Prior to the introduction of brain death into law in the mid to late 1970s, all organ transplants from cadaveric donors came from non-heart beating donors (NHBDs).
Donors after brain-dead (DBD) (beating heart cadavers), however, led to better results as the organs were perfused with oxygenated blood until the point of perfusion and cooling at organ retrieval, and so NHBDs were generally no longer used except in Japan, where brain death was not legally, until very recently, or culturally recognized.

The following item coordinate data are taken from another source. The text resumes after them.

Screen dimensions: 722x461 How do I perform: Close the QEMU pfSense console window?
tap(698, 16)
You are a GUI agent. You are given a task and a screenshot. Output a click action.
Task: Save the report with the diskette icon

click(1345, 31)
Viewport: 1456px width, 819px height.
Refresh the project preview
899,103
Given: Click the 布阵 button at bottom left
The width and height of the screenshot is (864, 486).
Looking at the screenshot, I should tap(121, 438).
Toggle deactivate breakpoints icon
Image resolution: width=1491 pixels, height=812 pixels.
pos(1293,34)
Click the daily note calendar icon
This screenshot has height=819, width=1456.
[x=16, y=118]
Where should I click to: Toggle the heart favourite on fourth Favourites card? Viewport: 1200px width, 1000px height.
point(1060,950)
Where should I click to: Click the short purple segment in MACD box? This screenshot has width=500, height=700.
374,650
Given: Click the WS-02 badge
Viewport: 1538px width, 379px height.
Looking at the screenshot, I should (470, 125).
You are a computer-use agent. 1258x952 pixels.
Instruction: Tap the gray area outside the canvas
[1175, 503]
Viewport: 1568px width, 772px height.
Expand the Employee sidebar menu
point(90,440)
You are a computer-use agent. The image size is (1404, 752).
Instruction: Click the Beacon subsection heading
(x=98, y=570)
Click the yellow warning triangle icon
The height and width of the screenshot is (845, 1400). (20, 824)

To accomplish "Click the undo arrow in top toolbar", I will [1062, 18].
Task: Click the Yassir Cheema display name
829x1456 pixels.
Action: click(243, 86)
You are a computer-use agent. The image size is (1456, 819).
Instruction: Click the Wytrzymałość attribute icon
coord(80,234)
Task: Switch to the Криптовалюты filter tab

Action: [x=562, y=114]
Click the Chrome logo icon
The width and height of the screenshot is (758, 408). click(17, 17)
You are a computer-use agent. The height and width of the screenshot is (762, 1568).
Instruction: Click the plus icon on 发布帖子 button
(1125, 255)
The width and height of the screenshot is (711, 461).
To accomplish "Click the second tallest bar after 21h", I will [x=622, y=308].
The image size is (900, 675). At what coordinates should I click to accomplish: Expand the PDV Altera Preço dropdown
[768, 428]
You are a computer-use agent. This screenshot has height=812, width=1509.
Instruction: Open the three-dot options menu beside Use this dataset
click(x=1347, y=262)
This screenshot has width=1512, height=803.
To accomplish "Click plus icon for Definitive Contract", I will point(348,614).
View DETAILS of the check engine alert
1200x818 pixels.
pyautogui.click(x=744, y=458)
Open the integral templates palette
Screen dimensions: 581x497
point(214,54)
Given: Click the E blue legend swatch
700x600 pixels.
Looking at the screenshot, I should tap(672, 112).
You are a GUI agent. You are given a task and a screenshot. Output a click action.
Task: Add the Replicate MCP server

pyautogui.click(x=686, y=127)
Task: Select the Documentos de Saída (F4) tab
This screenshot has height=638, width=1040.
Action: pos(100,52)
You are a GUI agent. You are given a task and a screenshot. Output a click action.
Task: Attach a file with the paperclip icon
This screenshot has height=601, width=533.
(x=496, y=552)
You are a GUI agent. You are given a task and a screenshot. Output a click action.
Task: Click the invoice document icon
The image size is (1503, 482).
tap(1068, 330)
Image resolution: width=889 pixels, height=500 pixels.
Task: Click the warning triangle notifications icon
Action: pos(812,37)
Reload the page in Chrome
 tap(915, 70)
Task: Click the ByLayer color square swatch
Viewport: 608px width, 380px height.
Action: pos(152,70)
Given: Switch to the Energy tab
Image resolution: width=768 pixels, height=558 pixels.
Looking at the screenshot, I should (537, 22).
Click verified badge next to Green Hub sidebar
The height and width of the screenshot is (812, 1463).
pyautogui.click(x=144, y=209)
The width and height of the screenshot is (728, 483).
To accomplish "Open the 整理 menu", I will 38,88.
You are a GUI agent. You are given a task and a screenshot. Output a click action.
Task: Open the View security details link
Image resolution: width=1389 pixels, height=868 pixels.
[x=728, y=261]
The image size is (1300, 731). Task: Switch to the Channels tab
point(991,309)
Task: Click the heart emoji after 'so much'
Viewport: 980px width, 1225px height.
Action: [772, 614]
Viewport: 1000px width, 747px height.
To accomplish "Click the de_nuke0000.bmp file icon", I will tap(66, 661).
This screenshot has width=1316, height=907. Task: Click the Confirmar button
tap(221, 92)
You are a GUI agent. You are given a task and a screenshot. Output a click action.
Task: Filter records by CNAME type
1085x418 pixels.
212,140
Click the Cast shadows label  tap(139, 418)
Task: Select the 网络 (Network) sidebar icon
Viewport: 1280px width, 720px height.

However, a growing discrepancy between demand for organs and their availability from DBDs has led to a re-examination of using non-heart beating donors, donors after circulatory death (DCDs), and many centres are now using such donors to expand their potential pool of organs.
Tissue donation (corneas, heart valves, skin, bone) has always been possible for non-heart beating donors, and many centres now have established programmes for kidney transplants from such donors. A few centres have also moved into DCD liver and lung transplants. Many lessons have been learnt since the 1970s, and results from current DCDs transplants are comparable to transplants from DBDs.
NHBDs are grouped by the Maastricht classification:
Categories I, II, IV and V are termed uncontrolled and category III is controlled.
As of yet, only tissues such as heart valves, skin and corneas can be taken from category I donors. Category II donors are patients who have had a witnessed cardiac arrest outside hospital, have cardiopulmonary resuscitation by CPR-trained providers commenced within 10 minutes but who cannot be successfully resuscitated. Category III donors are patients on intensive care units with non-survivable injuries who have treatment withdrawn; where such patients wished in life to be organ donors, the transplant team can attend at the time of treatment withdrawal and retrieve organs after cardiac arrest has occurred.
Kidneys can be used from category II donors, and all organs except the heart can potentially be used from category III, IV and V donors. An unsuccessful kidney recipient can remain on dialysis, unlike recipients of some other organs, meaning that a failure will not result in death.